One potential "gotcha" with the pre/post dichotomy involves muting. If you select pre-fader send and mute the channel, the pre-fader signal will likely not be muted (verify this with your program's documentation, or by trying it out to see what happens). As muting is the same as pulling a fader all the way down, muting a track mutes the send effect signal only if the send effect is post-fader.



There's a good reason for using aux effects rather than insert effects under some circumstances. Every plug-in requires some amount of computing power, so the fewer plug-ins you use, the more processing "headroom" is available. Therefore, if you want to process several channels with the same effect, you're better off loading a single aux effect instead of inserting the same effect multiple times as a channel insert effect. For instance, when adding reverb, it makes more sense to use it as a send effect, synthesize the desired acoustic space, and mix in varying amounts of signal from the send bus, as determined by each channel's send effect level control.



Aux buses generally include a master send level. This is very handy when setting send levels. Suppose you start turning up more and more sends on the mixer, and the send effect input overloads; simply turn down the master send to obtain the correct level rather than turning down a bunch of individual send controls. Or, suppose you decide that the overall reverb amount needs to be louder or softer, but you don't want to re-adjust each send control because the balance is already perfect. Use the aux effects master instead.



There also may be a bus select option, which determines where the effects bus output terminates. For a standard stereo mix, this would be the master bus. But you might want to send the output to a separate bus, such as one feeding a headphone monitoring system, or a conventional hardware mixer if you want to do hands-on mixing.



Note that send effects are generally set for processed (wet) sound only. This is because the channel fader provides the unprocessed signal to the master bus, while the send effects contributes only the effect sound, adding it to the unprocessed signal. In fact, it's best not to include any straight sound in a send effect because of possible latency issues within the effect. Although most modern programs include Path Delay Compensation (PDC) to "tune out" any of these differences, combining the straight signal from the channel along with a straight signal contributed by the send effect with some older programs could lead to phase cancellation issues.







When working with aux effects, there are three places to alter levels:



The channel's aux send control.



The main channel fader, if the send effect control is set to post-fader.



The master send control, which regulates the overall level going to the send effect.



Furthermore, any signal processors the send effects bus feeds may have input and/or output level controls, and their sound may depend on the incoming level. If these controls aren't set correctly, overly hot levels may cause distortion, while too low a level throws away dynamic range. Here's the general procedure for proper level-setting:



If the aux effect has an input level control, set it to unity gain (i.e., the signal is neither amplified nor attenuated).



Set the master aux send level control to unity gain.



Adjust the individual send controls for the desired amount of effect. The higher you turn the individual send controls, the more that channel will contribute to the processed sound.

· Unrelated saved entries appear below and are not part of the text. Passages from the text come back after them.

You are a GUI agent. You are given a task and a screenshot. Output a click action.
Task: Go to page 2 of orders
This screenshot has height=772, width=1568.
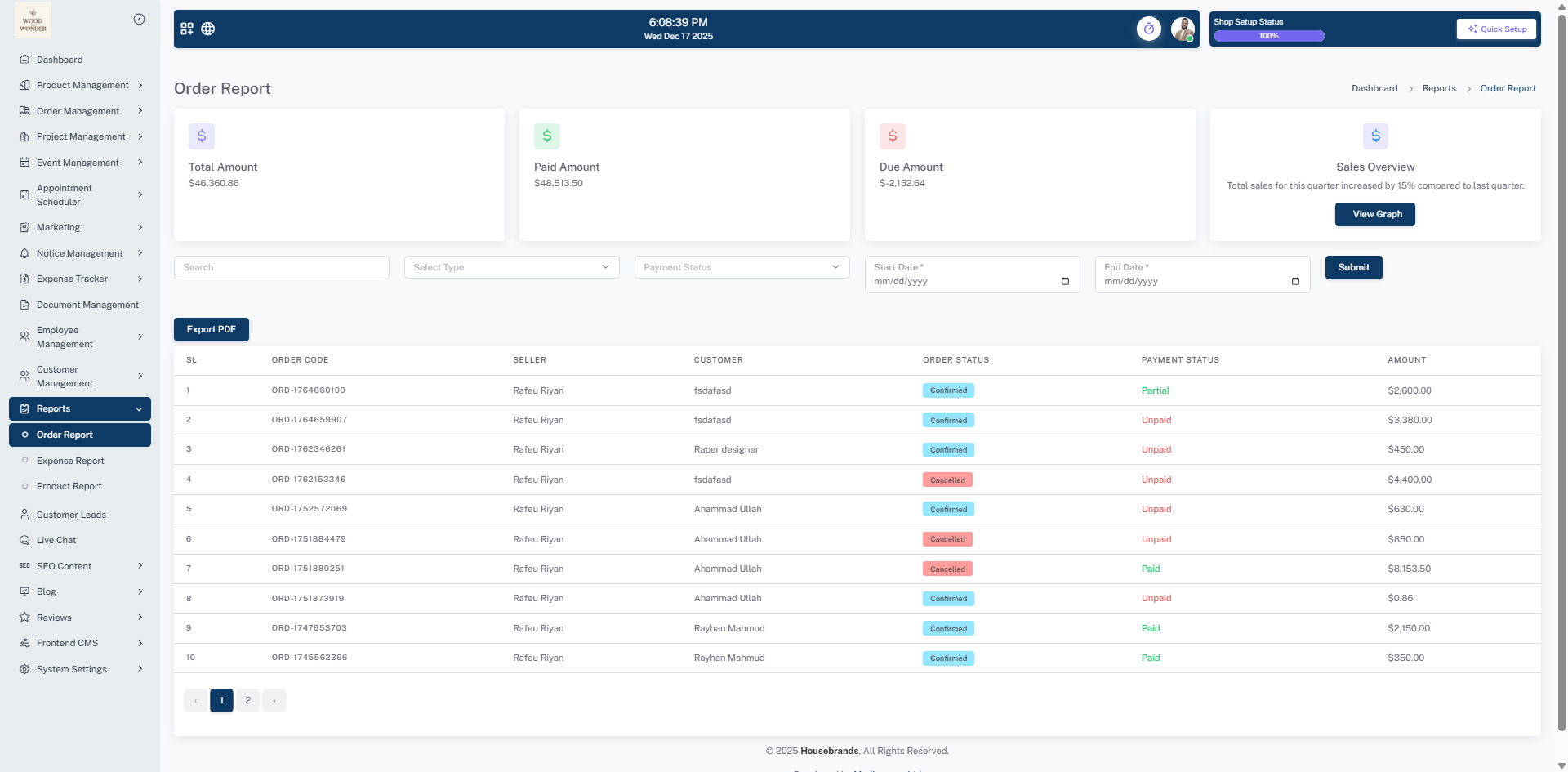pos(248,700)
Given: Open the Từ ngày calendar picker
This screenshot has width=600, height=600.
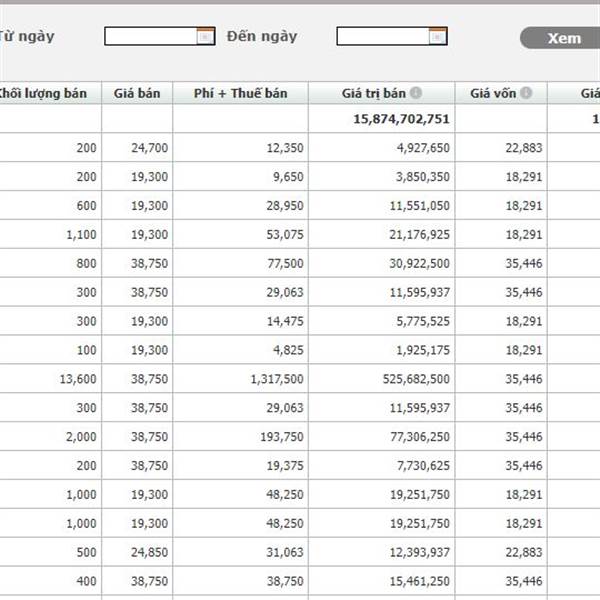Looking at the screenshot, I should click(x=205, y=37).
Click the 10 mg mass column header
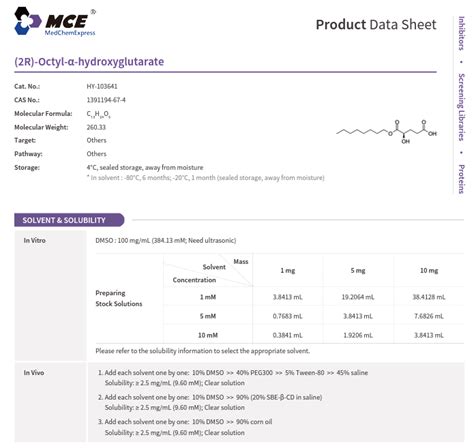This screenshot has height=448, width=474. 429,270
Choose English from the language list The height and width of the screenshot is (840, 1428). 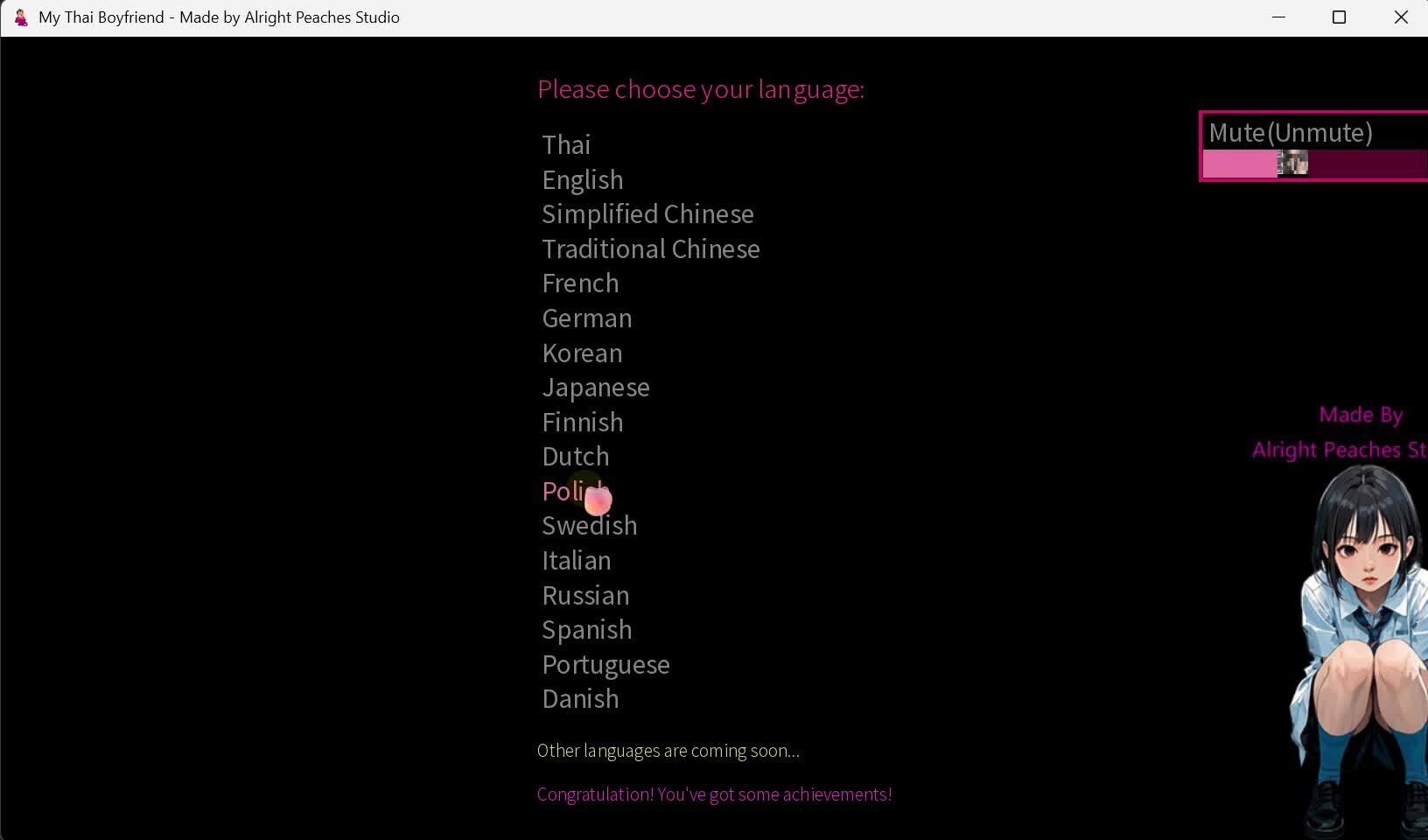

As the sends from the individual channels start to add up, they may overload the processor's input. Leave the processor input at unity gain, and use the master send control to reduce the level going to the effect.



If the signal going to the processor is too low, then use the master send control to bring it up. If turning it up leads to distortion and there still isn't enough level, increase the processor's input level as needed.



Okay, now you're plugged in. Start processing!